The use of plain packaging is catching on around the world as countries try to protect their young generation. Fourteen countries have laws mandating plain packaging, including Australia, the UK, France, Hungary, Slovenia, Singapore, Canada, New Zealand, Sweden, Finland and South Africa.

But not all have enforced those laws, with Singapore expecting to start enforcing plain packaging by the end of this year.

“It will always be opposed by the tobacco industry.
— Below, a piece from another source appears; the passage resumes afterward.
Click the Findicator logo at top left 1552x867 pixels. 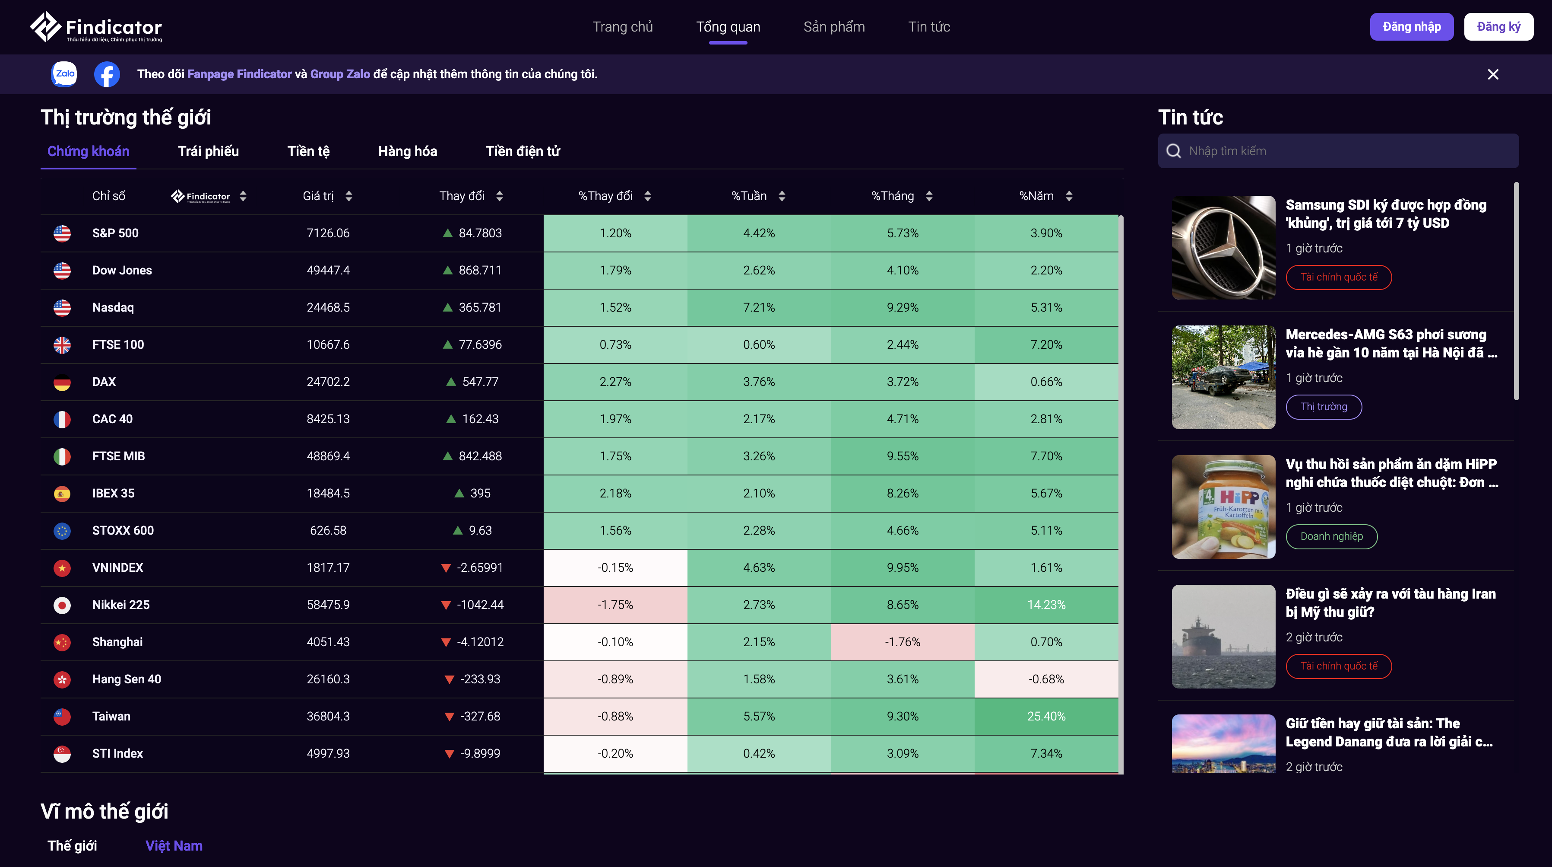pyautogui.click(x=96, y=27)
Take for instance Australia, which won two lawsuits filed by the industry, one at the WTO and the other at the constitutional court,” National Commission on Tobacco member Kartono Muhammad said.
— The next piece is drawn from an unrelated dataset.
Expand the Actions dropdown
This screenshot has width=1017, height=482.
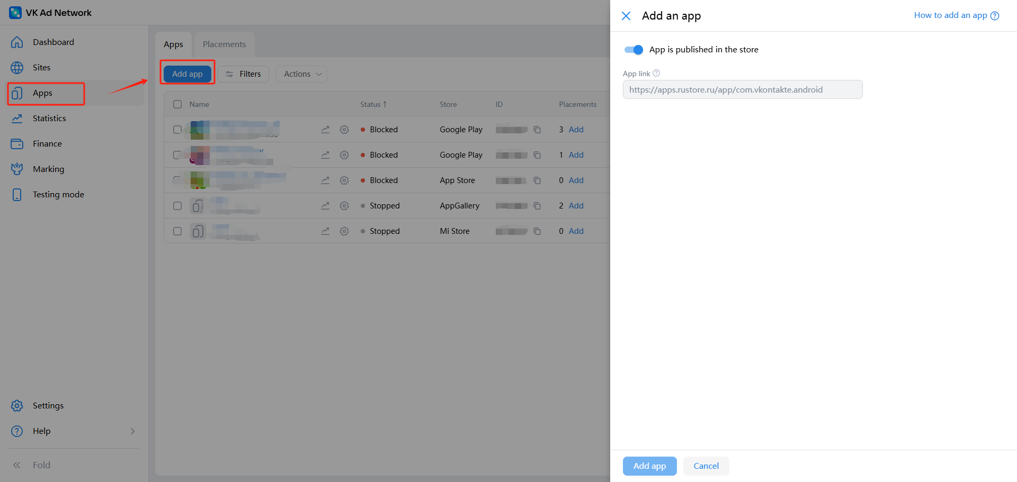pos(301,74)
Indonesia’s largest tobacco producer, PT HM Sampoerna, said plain packaging would not be effective in deterring smokers.

“More than three years after taking effect in Australia, plain packaging has failed to meet its stated goal of reducing smoking,” Sampoerna regulatory affairs, international trade and communications head Elvira Lianita said.

According to her, Australian government data suggested that smoking may have actually increased in the first full year of plain packaging in states representing 95 percent of the population.

However, an Australian government review on the implementation of plain packaging concluded that the plain packaging rule had begun to achieve its public health objectives of reducing smoking and exposure to tobacco smoke and that it was expected to continue to do so.

The Health Ministry is lobbying for the government to follow Australia. “But it might be a bit difficult, because to implement plain packaging would require a government regulation, which is an inter-ministerial process,” the ministry’s law department head, Barlian, said.